Let's say I'm willing to believe[1] that you've got Durable and Consistent
down, once messages make it committed _in_ to the system. What's the story for
messages on their way in? My application logs are buffered to the local disk,
now I'm streaming them into central storage, and halfway through a TCP
connection that's shuffled 2mb of thousands of messages into storage, the
connection terminates -- unexpectedly, midmessage. Could the service have
committed _more_ messages than it acknowledged? Or many _less_ than I've sent?
Both could be true from the network standpoint.[2]

So, what I need to know, and what should be _very_ easy to answer, front-and-
center in your docs, pretty please:

1) Where should my log uploader resume?

2) Is there any danger of repeatedly entering some lines?

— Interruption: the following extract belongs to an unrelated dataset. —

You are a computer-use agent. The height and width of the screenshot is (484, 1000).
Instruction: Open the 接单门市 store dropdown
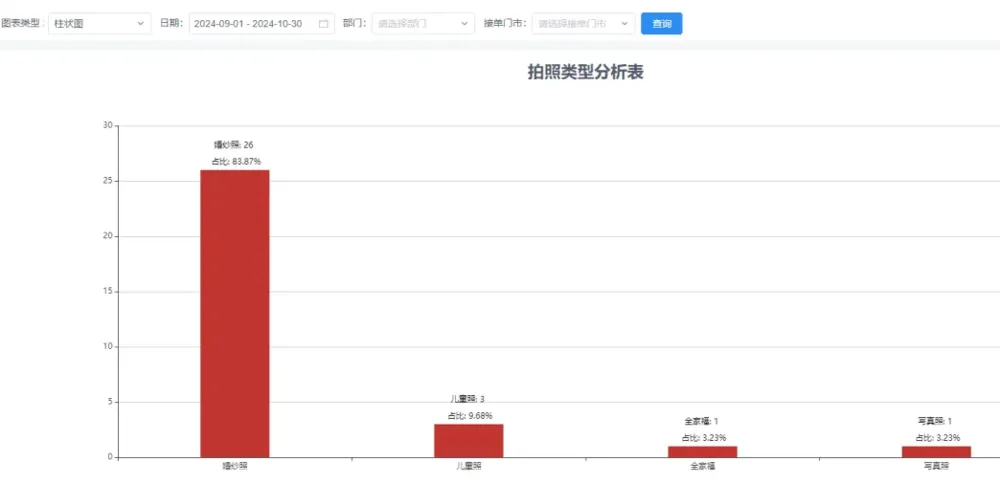tap(583, 23)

3) If I have log lines that are legitimately duplicates, will they be stored
at the correct count?

These are questions that may have a different answer than the durability
_after_ data makes it fully into the system. It also may provide useful
information about how complexity the code in a submitting client is, because
good answers tend to require some kind of ID sequence being assigned on
submitting clients, afaict. And it's really just plain critical to sanity.

\----

[1] well, no, I'm not, "trust by verify" in all things etc etc; but let's
suppose that's _more_ believable and something I have to mechanically verify
anyway, and doesn't have an obviously observable boolean at the protocol level
as to whether it's going to work well or not, and system _internals_ simply
don't have such a sordid history of being over-simplified until they're broken
like client interfaces so often are, so...! We'll handwave that to a later and
more involved step of quality investigation.

[2]
[https://en.wikipedia.org/wiki/Two_Generals'_Problem](https://en.wikipedia.org/wiki/Two_Generals'_Problem)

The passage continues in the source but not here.